= Objetivo 1 =
No texto sobre o seguro automóvel, por que montante foi transferido para a Recorrida o risco de furto da viatura?
= Objetivo 2 =
Devolva do texto sobre o seguro automóvel, sem mudar nada, a parte que começa nas palavras que contêm "5. No caso dos" e acaba em "toda a negociação.".

= Texto =
▬▬▬▬▬▬▬▬▬▬
2. Salvo o devido respeito, o Recorrente não se conforma, nem se pode conformar com tal decisão.
3. O Recorrente está, pois, convicto que Vossas Excelências, reapreciando a matéria de facto e subsumindo-a à prova produzida e carreada para os Autos bem como às normas legais aplicáveis, tudo no mais alto e ponderado critério, tal como é apanágio, não deixarão de revogar a Sentença ora recorrida, substituindo-a por outra que julgue totalmente procedente a Ação apresentada pelo Apelante.
4. Nos Autos ora em crise estamos perante um contrato de seguro responsabilidade civil e danos próprios do ramo automóvel, celebrado entre o Recorrente e a Recorrida, respeitante à utilização do veículo automóvel de matrícula ..-QT-.., propriedade do Recorrente.
5. No caso dos seguros contra danos, tal qual in casu, estes são seguros reais, em que o titular da indemnização é o próprio segurado, cujos interesses ditam a sua celebração.
6. A respeito do contrato de seguro celebrado, na medida em que inclui danos próprios, nesta parte tendo natureza facultativa, deve salientar-se que as partes gozam de ampla liberdade negocial, podendo negociar as coberturas que entenderem, sempre, obviamente, sem prejuízo das regras da boa-fé que devem nortear toda a negociação.
7. Ora, decorre do contrato de seguro celebrado entre o Recorrente e a Recorrida que o risco de furto da viatura automóvel de matrícula ..-QT-.. se transferiu para a Recorrida, pelo montante contratado de € 37.845,00, sem franquia.
8. O referido seguro automóvel celebrado entre o Recorrente e a Recorrida estava em vigor no período respeitante à data dos factos e a referida Apólice de seguro cobria diversos riscos, em sede de danos próprios, como sejam fenómenos da natureza, incêndio, raio ou explosão e furto ou roubo.
9. Estamos assim perante a responsabilidade civil contratual (obrigacional), que é a que decorre da falta de cumprimento das obrigações emergentes dos contratos.
▬▬▬▬▬▬▬▬▬▬
= Conjunto de registos =
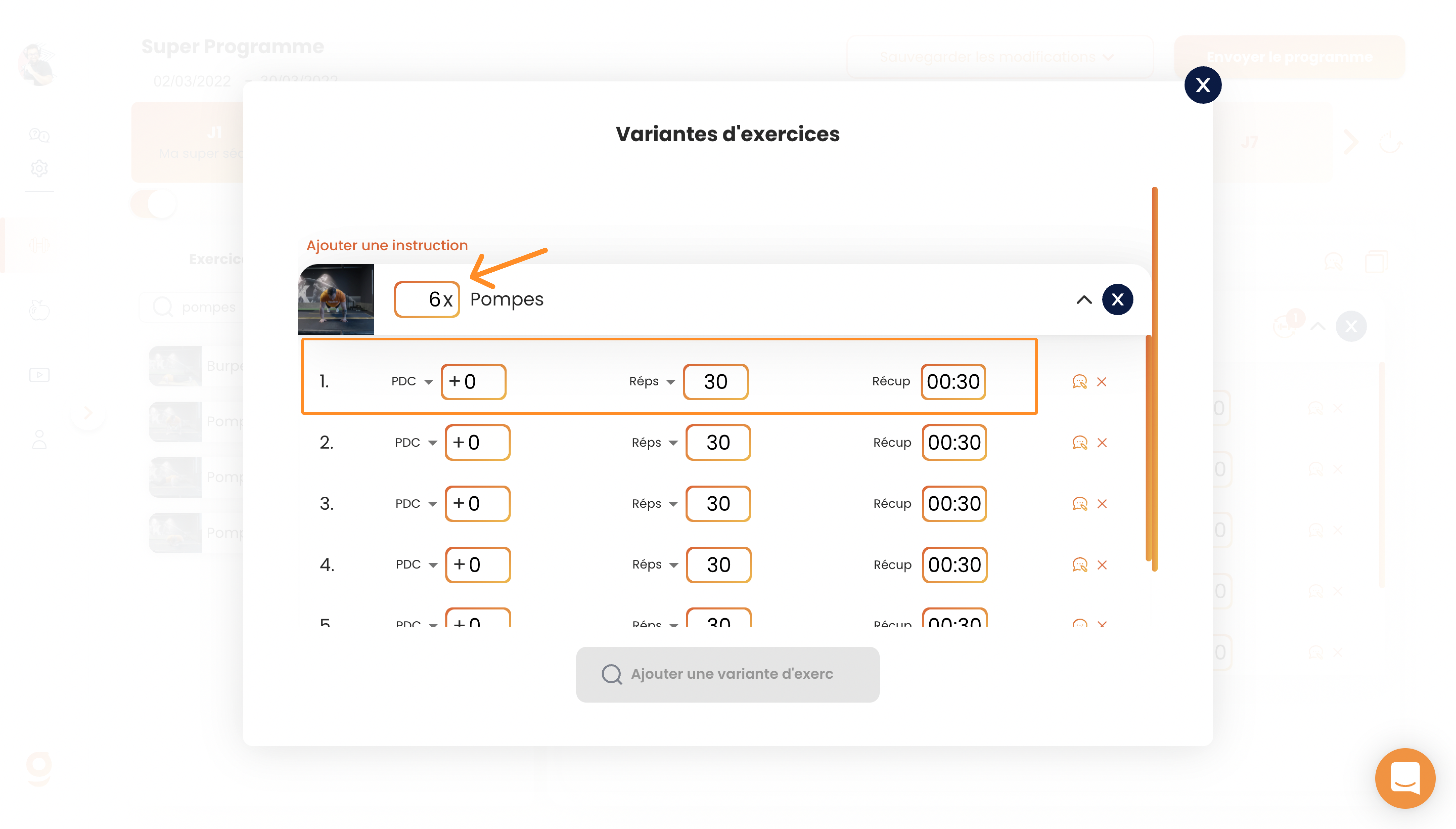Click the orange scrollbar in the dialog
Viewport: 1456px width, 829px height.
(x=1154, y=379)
▬▬▬▬▬▬▬▬▬▬
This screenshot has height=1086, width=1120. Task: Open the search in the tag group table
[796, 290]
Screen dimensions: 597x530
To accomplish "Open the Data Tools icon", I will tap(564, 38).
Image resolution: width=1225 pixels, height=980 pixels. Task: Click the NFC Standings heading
▬▬▬▬▬▬▬▬▬▬
= Resposta final 1 =
Pelo montante de € 37.845,00, sem franquia.

= Resposta final 2 =
5. No caso dos seguros contra danos, tal qual in casu, estes são seguros reais, em que o titular da indemnização é o próprio segurado, cujos interesses ditam a sua celebração.
6. A respeito do contrato de seguro celebrado, na medida em que inclui danos próprios, nesta parte tendo natureza facultativa, deve salientar-se que as partes gozam de ampla liberdade negocial, podendo negociar as coberturas que entenderem, sempre, obviamente, sem prejuízo das regras da boa-fé que devem nortear toda a negociação.